C++11 introduces a new variable initialization syntax. List initialization (also called uniform initialization) enables you to use one syntax to initialize a variable of any type. Consider line 11 of Fig. 4.12
unsigned int studentCounter = 1;
In C++11, you can write this as
unsigned int studentCounter = { 1 };
or
unsigned int studentCounter{ 1 };
The braces ({
and }
) represent the list initializer. For a fundamental-type variable, you place only one value in the list initializer. For an object, the list initializer can be a comma-separated list of values that are passed to the object’s constructor. For example, consider an Employee
class that contains an employee’s first name, last name and salary.
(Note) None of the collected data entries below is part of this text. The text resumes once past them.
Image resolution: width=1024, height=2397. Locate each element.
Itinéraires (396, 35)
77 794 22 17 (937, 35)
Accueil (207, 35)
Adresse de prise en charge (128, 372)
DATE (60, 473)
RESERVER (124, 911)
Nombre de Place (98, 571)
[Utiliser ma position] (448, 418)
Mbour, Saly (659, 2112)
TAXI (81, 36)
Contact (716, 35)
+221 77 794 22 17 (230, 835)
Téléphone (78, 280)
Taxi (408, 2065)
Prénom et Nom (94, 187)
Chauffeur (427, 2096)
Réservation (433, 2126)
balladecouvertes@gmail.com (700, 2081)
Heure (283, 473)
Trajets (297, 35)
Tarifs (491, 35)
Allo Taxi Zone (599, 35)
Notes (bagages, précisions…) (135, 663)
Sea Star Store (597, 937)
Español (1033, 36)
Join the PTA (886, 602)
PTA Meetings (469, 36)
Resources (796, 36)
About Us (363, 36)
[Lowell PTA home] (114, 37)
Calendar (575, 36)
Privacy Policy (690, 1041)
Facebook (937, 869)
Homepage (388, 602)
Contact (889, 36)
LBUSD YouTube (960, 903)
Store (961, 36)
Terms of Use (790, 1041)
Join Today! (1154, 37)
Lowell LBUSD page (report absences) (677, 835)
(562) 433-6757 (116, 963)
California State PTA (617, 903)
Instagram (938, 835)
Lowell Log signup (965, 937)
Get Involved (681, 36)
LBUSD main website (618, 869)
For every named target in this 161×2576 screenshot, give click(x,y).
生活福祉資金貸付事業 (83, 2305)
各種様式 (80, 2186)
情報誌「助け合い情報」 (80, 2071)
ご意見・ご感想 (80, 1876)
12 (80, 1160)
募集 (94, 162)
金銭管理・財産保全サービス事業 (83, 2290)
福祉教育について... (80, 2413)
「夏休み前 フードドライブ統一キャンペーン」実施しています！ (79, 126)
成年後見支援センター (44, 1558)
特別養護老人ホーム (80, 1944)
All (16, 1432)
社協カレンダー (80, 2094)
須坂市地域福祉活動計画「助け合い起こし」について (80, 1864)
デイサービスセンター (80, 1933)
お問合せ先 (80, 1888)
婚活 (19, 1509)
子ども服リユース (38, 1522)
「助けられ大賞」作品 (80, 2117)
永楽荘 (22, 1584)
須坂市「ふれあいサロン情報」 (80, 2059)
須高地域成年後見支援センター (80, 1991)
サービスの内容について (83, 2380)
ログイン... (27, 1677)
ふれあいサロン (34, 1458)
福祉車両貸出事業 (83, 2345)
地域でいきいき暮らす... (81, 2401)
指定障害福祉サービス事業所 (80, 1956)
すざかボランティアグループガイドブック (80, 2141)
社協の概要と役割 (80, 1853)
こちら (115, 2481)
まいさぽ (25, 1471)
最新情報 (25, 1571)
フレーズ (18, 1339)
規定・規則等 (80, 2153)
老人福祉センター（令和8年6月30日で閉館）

Assuming the class defines a constructor that receives string
s for the first and last names and a double
for the salary, you could initialize Employee
objects as follows:
Employee employee1{ "Bob", "Blue", 1234.56 };
Employee employee2 = { "Sue", "Green", 2143.65 };
For fundamental-type variables, list-initialization syntax also prevents so-called narrowing conversions that could result in data loss. For example, previously you could write
int x = 12.7;
which attempts to assign the double
value 12.7
to the int
variable x
. A double
value is converted to an int
, by truncating the floating-point part (.7
), which results in a loss of information—a narrowing conversion. The actual value assigned to x
is 12
. Many compilers generate a warning for this statement, but still allow it to compile. However, using list initialization, as in
int x = { 12.7 };
or
int x{ 12.7 };
yields a compilation error, thus helping you avoid a potentially subtle logic error. For example, Apple’s Xcode LLVM compiler gives the error
Type 'double' cannot be narrowed to 'int' in initializer list
We’ll discuss additional list-initializer features in later chapters.